Consigna | Repite sin cambios el pasaje del fragmento sobre la oposición en Veracruz comprendido entre "Lo que también" y "un cadáver andante.", ambos incluidos.

Fragmento |
»»
Ahí está la jiribilla política. La presencia de los integrantes de la minibancada “Veracruz nos une”, ante casi 30 periodistas de la Asociación de Comunicadores de Veracruz (ACOVER), pareció medición de temperatura rumbo al 2030.
- En paralelo, Ana Rosa Valdés se declaró lista para una federal y se apresuró a decir que el PRI está como está porque ha habido mucho “desleal” que ha abandonado al partido que les dio todo. El comentario, por cierto, levantó cejas, pues junto a ella estaba Héctor que sin tapujos señaló que sí brincaría a otra coalición incluso dejando al PRI atrás, lo que a trastupijes quiso recomponer Ana Rosa, pero el daño estaba hecho. En unos pocos años se verá si Héctor brinca de partido y quienes hoy comparten el pan y la sal, se llamarán a sí mismos “desleales”.
- Por su parte, la diputada del PAN Monserrat Ortega, dejó sentir que el relevo en la dirigencia estatal Azul podría devolverle oxígeno al partido… y de paso colocarla en la antesala del mando. Fue, de los tres, la que convenció más por la congruencia entre su decir y su trayectoria, y seguro vendrán cosas interesantes con ella. No la pierda de vista.
Eso sí, hay que decirlo, detrás del “nada nuevo bajo el Sol” ya se mueven piezas que huelen a coalición, ruptura y candidaturas recicladas.
Lo que también es cierto es que el discurso que utilizan es popular y se ve que confían que los programas sociales que opera Morena no han impactado en la dirección del voto, como se ha visto en las elecciones municipales pasadas y hasta en la elección de agentes municipales, en las que muchos de los alcaldes de la coalición en el poder han demostrado poca penetración y fuerza política.
La pregunta es si, de persistir ese rumbo, la oposición podría regresar al poder como ya lo hizo el PRI después de dos sexenios panistas en los que parecía un cadáver andante.
««
Datos |
»»
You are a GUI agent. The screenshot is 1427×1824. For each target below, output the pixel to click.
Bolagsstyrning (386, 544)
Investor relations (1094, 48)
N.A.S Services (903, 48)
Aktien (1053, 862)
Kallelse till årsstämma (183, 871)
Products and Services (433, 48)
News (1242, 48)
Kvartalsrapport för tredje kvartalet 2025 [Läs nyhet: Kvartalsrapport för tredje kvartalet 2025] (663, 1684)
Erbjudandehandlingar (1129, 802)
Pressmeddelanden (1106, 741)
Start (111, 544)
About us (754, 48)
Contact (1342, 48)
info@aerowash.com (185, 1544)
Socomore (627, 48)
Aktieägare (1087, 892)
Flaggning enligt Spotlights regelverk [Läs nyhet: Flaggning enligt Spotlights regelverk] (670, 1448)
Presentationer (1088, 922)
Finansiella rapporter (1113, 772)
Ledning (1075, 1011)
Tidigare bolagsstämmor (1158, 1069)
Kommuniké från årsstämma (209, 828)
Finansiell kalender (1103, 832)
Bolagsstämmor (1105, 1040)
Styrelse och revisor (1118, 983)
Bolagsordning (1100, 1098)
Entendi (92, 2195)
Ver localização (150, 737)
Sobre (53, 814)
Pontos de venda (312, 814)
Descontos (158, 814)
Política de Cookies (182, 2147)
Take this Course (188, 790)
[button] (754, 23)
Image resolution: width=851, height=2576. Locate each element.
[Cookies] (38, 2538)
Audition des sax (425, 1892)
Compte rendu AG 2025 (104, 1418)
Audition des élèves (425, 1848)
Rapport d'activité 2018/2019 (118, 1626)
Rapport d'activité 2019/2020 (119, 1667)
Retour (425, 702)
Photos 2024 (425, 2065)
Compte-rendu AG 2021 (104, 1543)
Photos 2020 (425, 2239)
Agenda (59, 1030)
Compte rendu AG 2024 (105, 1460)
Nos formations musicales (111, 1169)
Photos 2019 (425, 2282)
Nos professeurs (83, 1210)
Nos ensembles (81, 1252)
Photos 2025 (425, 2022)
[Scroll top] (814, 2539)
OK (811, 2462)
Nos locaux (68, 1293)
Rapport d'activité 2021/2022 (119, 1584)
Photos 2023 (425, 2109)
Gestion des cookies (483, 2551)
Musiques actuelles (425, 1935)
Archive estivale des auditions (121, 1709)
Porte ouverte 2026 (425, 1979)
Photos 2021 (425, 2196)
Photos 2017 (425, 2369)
««
Solución |
Lo que también es cierto es que el discurso que utilizan es popular y se ve que confían que los programas sociales que opera Morena no han impactado en la dirección del voto, como se ha visto en las elecciones municipales pasadas y hasta en la elección de agentes municipales, en las que muchos de los alcaldes de la coalición en el poder han demostrado poca penetración y fuerza política.
La pregunta es si, de persistir ese rumbo, la oposición podría regresar al poder como ya lo hizo el PRI después de dos sexenios panistas en los que parecía un cadáver andante.